# Work required
Search the records below for the word "left". Copy each line where it occurs.
:: Materials provided ::
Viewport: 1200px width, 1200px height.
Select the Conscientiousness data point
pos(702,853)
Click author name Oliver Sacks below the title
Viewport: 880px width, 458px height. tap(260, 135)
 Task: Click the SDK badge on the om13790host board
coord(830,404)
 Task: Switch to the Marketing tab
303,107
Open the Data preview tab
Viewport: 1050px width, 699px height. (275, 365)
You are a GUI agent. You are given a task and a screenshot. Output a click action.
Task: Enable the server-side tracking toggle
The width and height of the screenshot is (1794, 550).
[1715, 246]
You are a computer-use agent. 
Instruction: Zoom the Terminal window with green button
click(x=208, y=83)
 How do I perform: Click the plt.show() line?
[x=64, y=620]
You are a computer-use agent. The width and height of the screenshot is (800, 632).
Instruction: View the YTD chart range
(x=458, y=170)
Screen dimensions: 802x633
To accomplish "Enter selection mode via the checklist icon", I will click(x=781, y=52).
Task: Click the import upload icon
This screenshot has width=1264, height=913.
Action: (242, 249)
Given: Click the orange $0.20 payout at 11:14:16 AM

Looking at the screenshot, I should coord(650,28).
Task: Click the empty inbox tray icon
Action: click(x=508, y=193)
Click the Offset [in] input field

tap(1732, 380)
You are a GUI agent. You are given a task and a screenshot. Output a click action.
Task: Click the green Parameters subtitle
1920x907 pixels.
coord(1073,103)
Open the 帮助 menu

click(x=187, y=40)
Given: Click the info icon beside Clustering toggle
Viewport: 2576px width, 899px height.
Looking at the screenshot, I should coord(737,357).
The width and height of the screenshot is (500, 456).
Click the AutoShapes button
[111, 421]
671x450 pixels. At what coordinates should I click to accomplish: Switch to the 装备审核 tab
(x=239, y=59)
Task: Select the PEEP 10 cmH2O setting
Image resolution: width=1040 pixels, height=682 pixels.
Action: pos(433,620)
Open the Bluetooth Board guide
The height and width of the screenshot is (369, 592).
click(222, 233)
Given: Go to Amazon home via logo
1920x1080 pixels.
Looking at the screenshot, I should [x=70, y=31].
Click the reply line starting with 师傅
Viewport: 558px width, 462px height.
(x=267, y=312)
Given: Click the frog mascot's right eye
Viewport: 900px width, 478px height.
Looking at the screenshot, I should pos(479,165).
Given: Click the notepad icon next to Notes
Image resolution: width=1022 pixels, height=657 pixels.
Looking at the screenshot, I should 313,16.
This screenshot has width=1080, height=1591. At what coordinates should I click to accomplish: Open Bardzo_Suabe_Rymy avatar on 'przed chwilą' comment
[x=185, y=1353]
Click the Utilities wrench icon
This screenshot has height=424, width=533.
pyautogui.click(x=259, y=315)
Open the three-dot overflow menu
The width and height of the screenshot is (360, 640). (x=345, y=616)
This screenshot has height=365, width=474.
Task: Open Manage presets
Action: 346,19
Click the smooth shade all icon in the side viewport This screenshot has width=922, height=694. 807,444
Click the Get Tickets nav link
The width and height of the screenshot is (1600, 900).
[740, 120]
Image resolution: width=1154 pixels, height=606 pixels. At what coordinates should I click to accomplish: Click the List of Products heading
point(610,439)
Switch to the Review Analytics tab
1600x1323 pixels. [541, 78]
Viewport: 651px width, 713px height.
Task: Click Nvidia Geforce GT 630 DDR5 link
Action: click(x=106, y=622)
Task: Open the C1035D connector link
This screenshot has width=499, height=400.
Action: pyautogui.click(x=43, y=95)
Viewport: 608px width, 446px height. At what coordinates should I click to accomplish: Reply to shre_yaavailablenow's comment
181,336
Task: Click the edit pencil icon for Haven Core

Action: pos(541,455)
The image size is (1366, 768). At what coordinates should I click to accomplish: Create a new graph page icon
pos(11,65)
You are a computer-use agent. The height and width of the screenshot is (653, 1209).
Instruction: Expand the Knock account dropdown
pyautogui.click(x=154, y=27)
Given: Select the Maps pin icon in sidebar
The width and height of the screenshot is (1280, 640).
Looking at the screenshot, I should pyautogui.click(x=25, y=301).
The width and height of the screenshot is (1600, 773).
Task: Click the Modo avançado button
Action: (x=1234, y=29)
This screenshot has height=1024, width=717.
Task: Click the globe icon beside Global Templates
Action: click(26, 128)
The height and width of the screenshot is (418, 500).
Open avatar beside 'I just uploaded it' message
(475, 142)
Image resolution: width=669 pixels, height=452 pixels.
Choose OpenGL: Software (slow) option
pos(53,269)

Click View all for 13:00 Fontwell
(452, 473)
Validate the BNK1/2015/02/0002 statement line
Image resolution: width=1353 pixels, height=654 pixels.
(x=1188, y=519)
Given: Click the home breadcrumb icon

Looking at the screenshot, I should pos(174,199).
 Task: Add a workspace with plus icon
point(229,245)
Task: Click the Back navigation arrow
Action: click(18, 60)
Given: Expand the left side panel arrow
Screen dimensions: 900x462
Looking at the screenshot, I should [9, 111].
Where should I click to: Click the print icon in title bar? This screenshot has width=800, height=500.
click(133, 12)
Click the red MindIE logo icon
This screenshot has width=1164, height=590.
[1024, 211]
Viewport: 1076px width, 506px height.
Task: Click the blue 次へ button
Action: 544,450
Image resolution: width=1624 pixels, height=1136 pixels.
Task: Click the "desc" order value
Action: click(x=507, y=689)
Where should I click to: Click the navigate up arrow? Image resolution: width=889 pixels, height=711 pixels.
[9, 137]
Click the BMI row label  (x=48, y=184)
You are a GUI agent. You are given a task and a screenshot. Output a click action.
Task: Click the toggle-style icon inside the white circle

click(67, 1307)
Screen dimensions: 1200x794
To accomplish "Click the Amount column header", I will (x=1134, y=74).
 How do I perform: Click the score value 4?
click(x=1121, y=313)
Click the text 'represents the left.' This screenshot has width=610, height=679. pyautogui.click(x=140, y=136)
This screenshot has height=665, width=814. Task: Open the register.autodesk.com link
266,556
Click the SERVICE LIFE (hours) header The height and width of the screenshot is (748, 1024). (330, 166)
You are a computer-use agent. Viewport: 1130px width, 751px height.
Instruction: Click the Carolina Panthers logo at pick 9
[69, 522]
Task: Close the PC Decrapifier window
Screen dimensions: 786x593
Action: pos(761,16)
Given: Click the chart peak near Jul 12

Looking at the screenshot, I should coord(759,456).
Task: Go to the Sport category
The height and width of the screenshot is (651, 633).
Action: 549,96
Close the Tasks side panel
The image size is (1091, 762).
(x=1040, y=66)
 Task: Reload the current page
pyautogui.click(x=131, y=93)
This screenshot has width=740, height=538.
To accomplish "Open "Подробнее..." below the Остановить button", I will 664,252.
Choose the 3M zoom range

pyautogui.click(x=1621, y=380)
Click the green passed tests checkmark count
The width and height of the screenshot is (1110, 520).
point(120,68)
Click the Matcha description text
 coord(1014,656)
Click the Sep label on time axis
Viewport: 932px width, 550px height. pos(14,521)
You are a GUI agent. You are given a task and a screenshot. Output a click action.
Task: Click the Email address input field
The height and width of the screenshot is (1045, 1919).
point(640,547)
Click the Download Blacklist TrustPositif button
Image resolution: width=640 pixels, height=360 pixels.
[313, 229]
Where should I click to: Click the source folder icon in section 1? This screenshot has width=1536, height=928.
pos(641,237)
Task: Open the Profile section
:::
# Solution to this problem
Given: Expand the left side panel arrow
Click the text 'represents the left.' This screenshot has width=610, height=679. pyautogui.click(x=140, y=136)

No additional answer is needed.